<<<<

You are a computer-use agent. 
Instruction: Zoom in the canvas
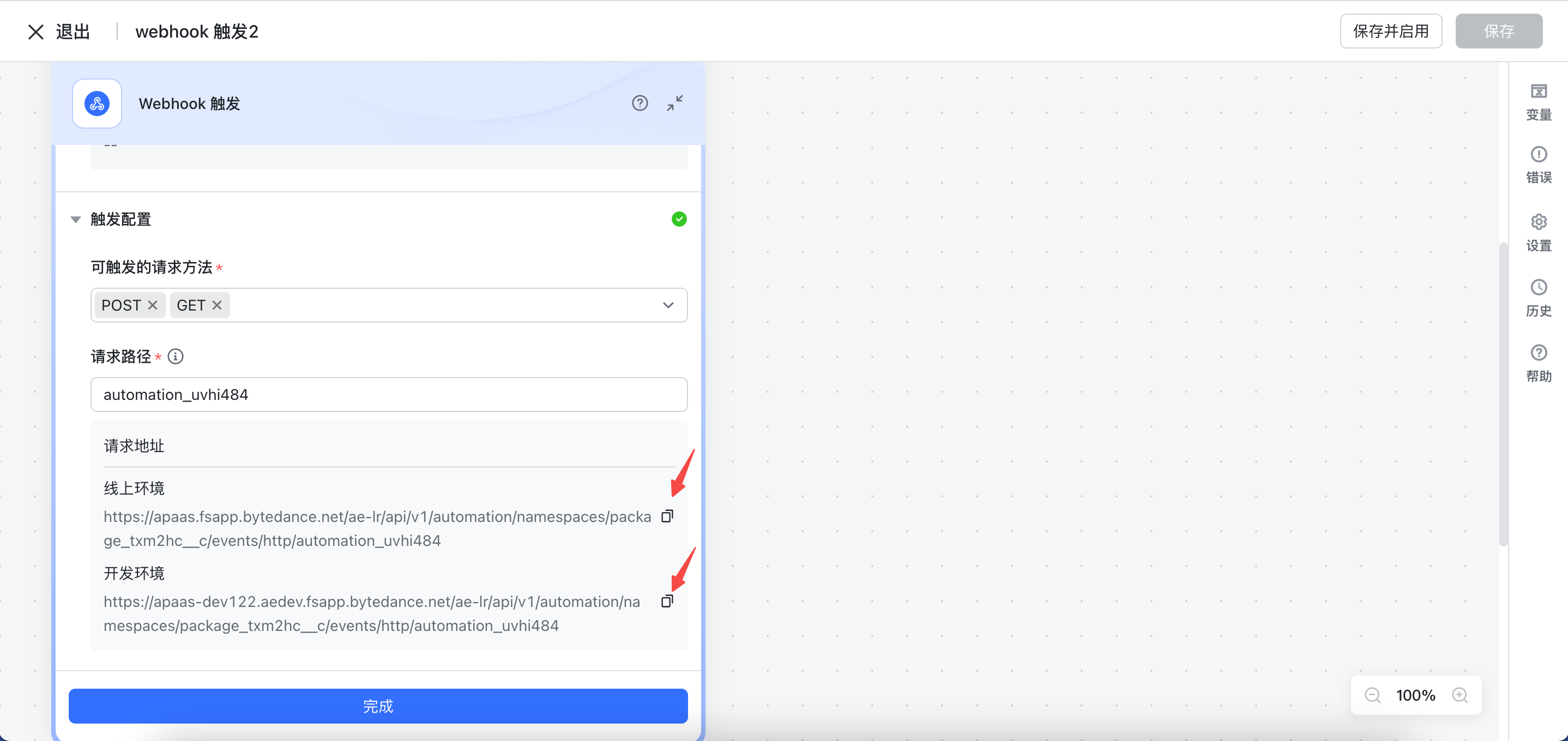point(1460,695)
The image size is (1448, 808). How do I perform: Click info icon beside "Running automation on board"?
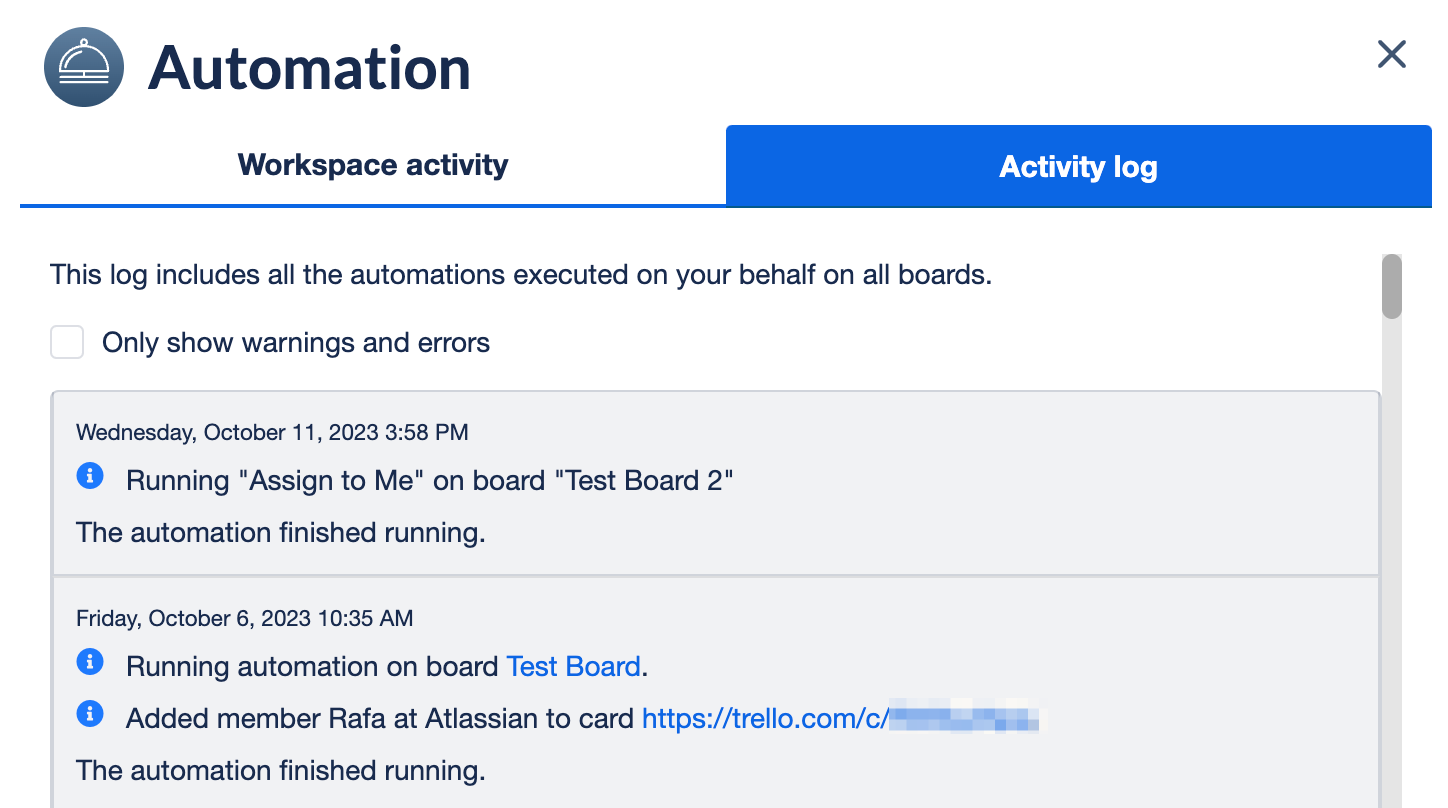[x=90, y=662]
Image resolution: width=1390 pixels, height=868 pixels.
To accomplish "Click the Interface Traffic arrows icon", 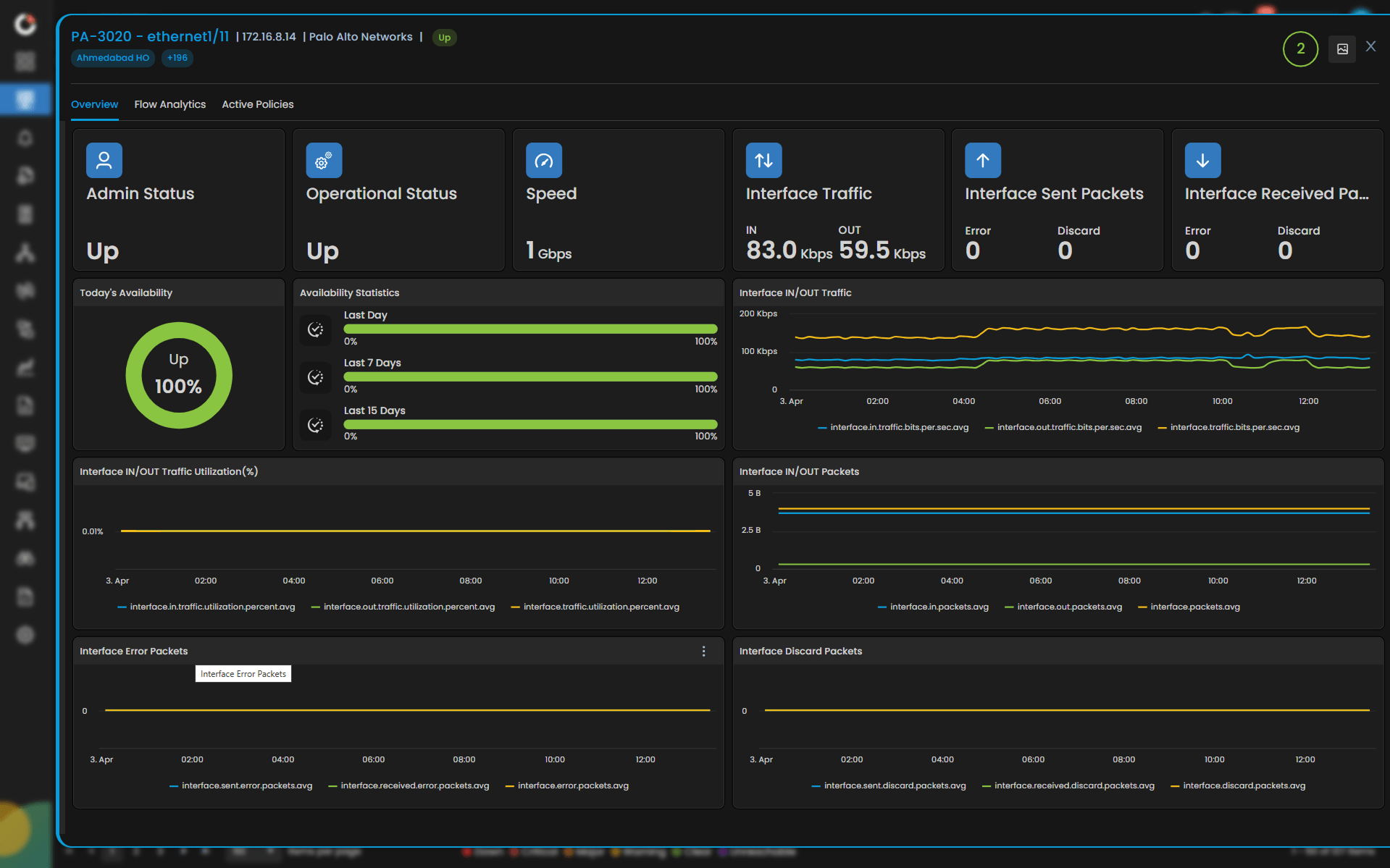I will tap(763, 160).
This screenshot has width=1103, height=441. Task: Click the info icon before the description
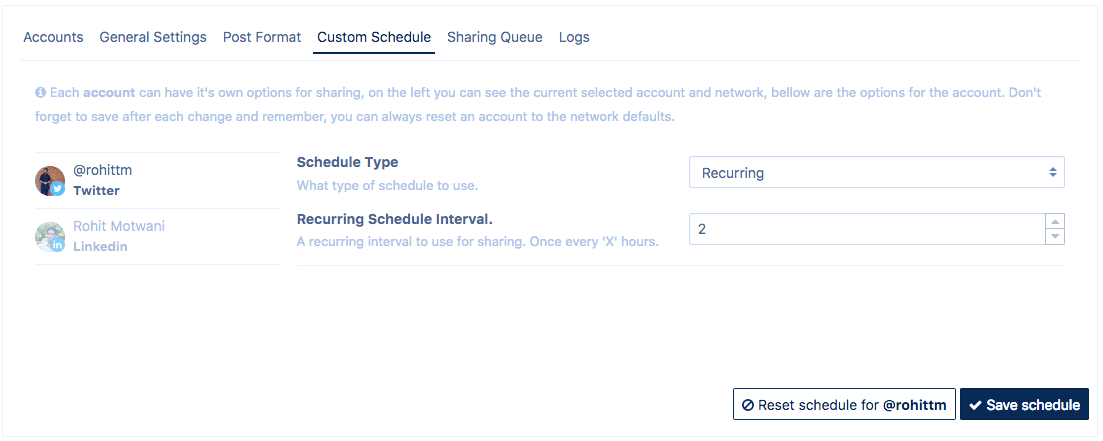(41, 92)
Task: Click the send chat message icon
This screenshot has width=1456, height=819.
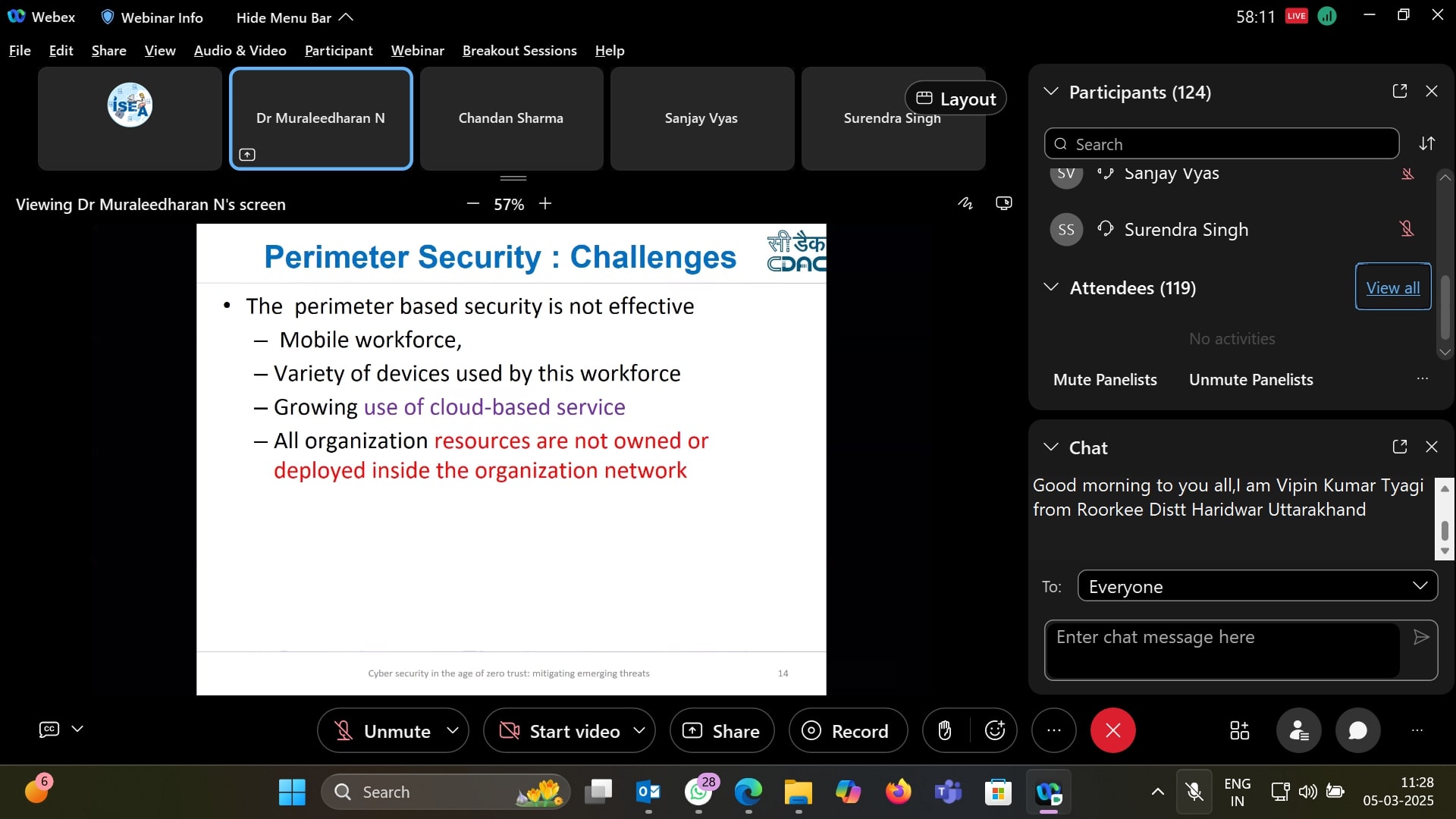Action: [x=1421, y=637]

>>>>

> [Directions for this task]: Rescale the entries from the line with "This screenshot has width=1103, height=441." up to and including the last line of the entries. Write those lines out again with their requests, multiply every coordinate in the answers by 1.15 and round to whole numbers with halves going up, and leave out the pictures.

> [Solution to the exercise]:
This screenshot has width=1103, height=441. Task: Click the info icon before the description
(47, 106)
Task: Click the send chat message icon
This screenshot has width=1456, height=819.
Action: [x=1634, y=733]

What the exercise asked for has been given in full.